Additionally, Glenn Evans, John Abrant and Mike Cohen acted as road managers.

==Discography==

===Albums===

====The Hassles====
Produced by Tony Michaels and Vinnie Gorman, the Hassles' eponymous debut album was released on November 21, 1967, and featured a number of cover versions of soul songs. The single "You've Got Me Hummin'" was number 112 for one week on the Bubbling Under the Hot 100 chart, their only Billboard chart appearance.

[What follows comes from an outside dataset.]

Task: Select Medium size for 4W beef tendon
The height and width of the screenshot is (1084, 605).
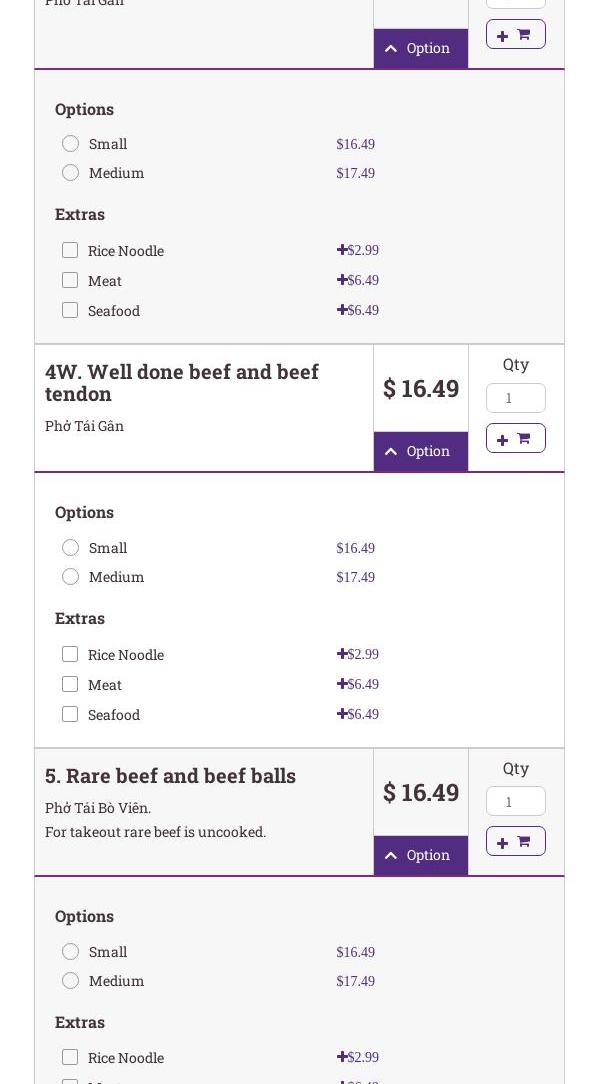Action: coord(70,577)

In 1983, Billy Joel released a solo live recording of "You Got Me Hummin'" as a B-side to his hit "Tell Her About It" (available on the 12" maxi single, with the "special remixed version" of the A-side).

=====Track listing=====
1. "Warming Up" (William Joel) - 1:38
2. "Just Holding On" (Larry Weiss) - 2:06
3. "A Taste of Honey" (Ric Marlow, Bobby Scott) - 4:17
4. "Every Step I Take (Every Move I Make)" (William Joel, Tony Michaels, Vinny Gormann) - 2:30
5. "Coloured Rain" (Stevie Winwood, Jim Capaldi, Chris Wood), originally by Traffic - 3:22
6. "I Hear Voices" (Gene Boris Stashuk) - 2:53
7. "I Can Tell" (William Joel) - 2:57
8. "Giving Up" (Van McCoy) - 4:16
9. "Fever" (John Davenport, Eddie Cooley) - 3:19
10. "You've Got Me Hummin'" (Isaac Hayes, David Porter) - 2:27

=====1992 re-issued CD with following bonus tracks=====
1. "I'm Thinkin'" - 2:05
2. "I'll Be Around" - 2:01
3. "When I Get Home" (John Lennon, Paul McCartney) - 4:23
4. "It's Not Enough" - 2:46
5. "Love Luck" - 3:21
6. "Look And You Will Find" - 2:58
7. "Blow My Mind" - 2:14
8. "Giving Up (Version #1)" - 4:08

====Hour of the Wolf====
Produced by Thomas Kay, the Hassles' second album was released on January 23, 1969.
All songs on the album were original recordings written by Billy Joel, except where noted.

=====Track listing=====
1. "Country Boy" (W. Joel, J. Small) 2:35
2. "Night After Day" - 3:11
3. "Hour of the Wolf" (W. Joel, J. Dizek) - 11:58
4. "Four O'Clock in the Morning" - 3:12
5. "Cat" - 4:15
6. "Hotel St. George" - 5:00
7. "Land of Despair" (W. Joel, J. Small) - 3:36
8. "Further Than Heaven" (W. Joel, J. Dizek) - 7:16

===Singles===

- "Great Balls of Fire" (B-side "Travellin' Band') United Artists label (1969)

===Compilations===
- In 1992, the first album was released on CD with a number of bonus tracks. Plans were made to reissue Hour of the Wolf on CD with bonus tracks, although it is unreleased.
- In 1999, Razor & Tie re-released the Hassles' two albums as a "best of" collection on a single compact disc with "Hotel St. George" missing, but also with additional bonus tracks.
- In 2000, a low-quality re-release of Hour of the Wolf was released along with all tracks of Cold Spring Harbor as Billy Joel Sings.
- In 2004, the same Hour of the Wolf tracks from Billy Joel Sings were released separately as Billy Joel: The Early Years.